According to the WHO, it is estimated that there are around 50 million people with dementia in the world, and this number should triple in the next 30 years. Alzheimer’s disease is the most common form of dementia and can contribute to 60-70% of cases.
Dementia is one of the main causes of disability and dependence among elderly people around the world. Dementia has a physical, psychological, social and economic impact not only on people with dementia, but also on their caregivers, families and society in general.
Research on cannabis and Alzheimer’s continues to develop and may present an additional option for treatment
Different scientific studies highlight the use of medicinal cannabis for the treatment of Alzheimer’s symptoms. The main properties of cannabinoids for the treatment of symptoms would be: anti-inflammatory, neuroprotective and antioxidant.
Global medical affairs director of Spectrum Therapeutics, Dr. Wellington Briques, highlights some of these studies and their results below and is available for interviews.

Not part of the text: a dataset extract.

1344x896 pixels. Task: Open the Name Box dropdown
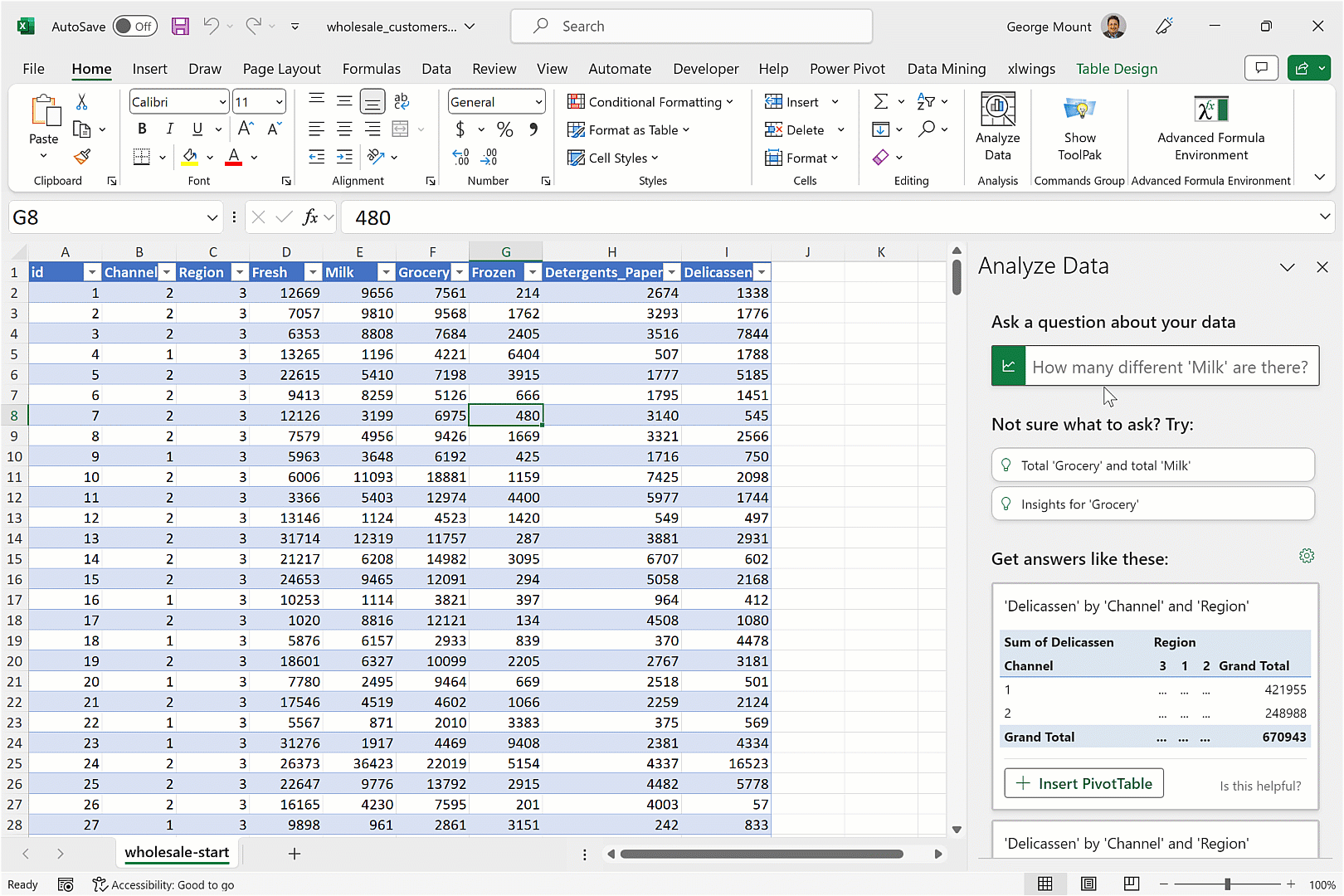tap(212, 217)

Based on the complex pathology of Alzheimer’s disease, a preventive and multimodal drug approach that targets a combination of pathological symptoms of Alzheimer’s disease seems ideal. It is important to note that cannabinoids have anti-inflammatory, neuroprotective and antioxidant properties and have immunosuppressive effects.
Studies have demonstrated the ability of the CBD to reduce reactive gliosis and neuroinflammatory response, as well as to promote neurogenesis. It is important to note that the CBD also reverses and prevents the development of cognitive deficits in AD rodent models. Interestingly, the combined therapies of CBD and Δ9-tetrahydrocannabinol (THC), show that CBD can antagonise the psychoactive effects associated with THC and possibly mediate greater therapeutic benefits than any of the phytochanabinoids alone. The studies provide “proof of principle” that CBD and possibly CBD-THC combinations are valid candidates for new AD therapies. Further research should address the long-term potential of CBD and evaluate the mechanisms involved in the therapeutic effects described.

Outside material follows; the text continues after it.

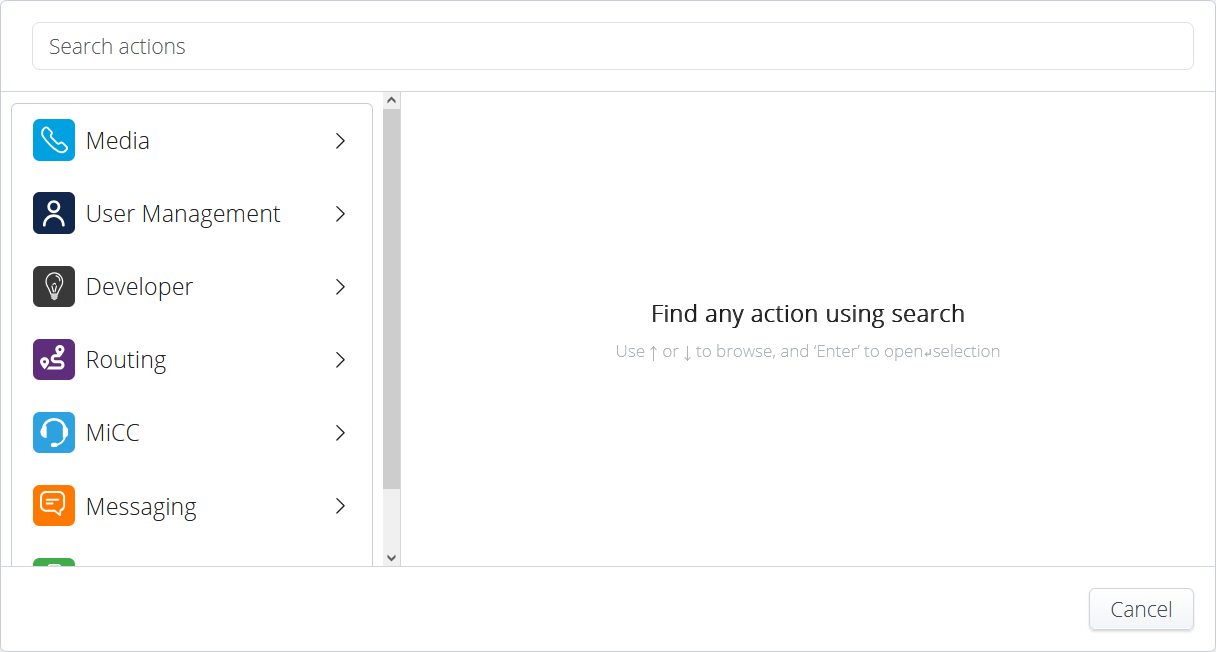Focus the Search actions input field
The image size is (1216, 652).
[612, 47]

The brain cells of Alzheimer’s patients often show a path of rapid decline and destruction. The potential to stimulate brain tissue has recently been discovered as a potential benefit of CBD. In clinical trials, the BDC has demonstrated the ability to reverse and even prevent the development of the negative impact of Alzheimer’s disease. A 2011 study by Australian researchers Tim Karl and Carl Group revealed that CBD promotes the growth and development of brain cells, reducing the decline in memory and other brain functions.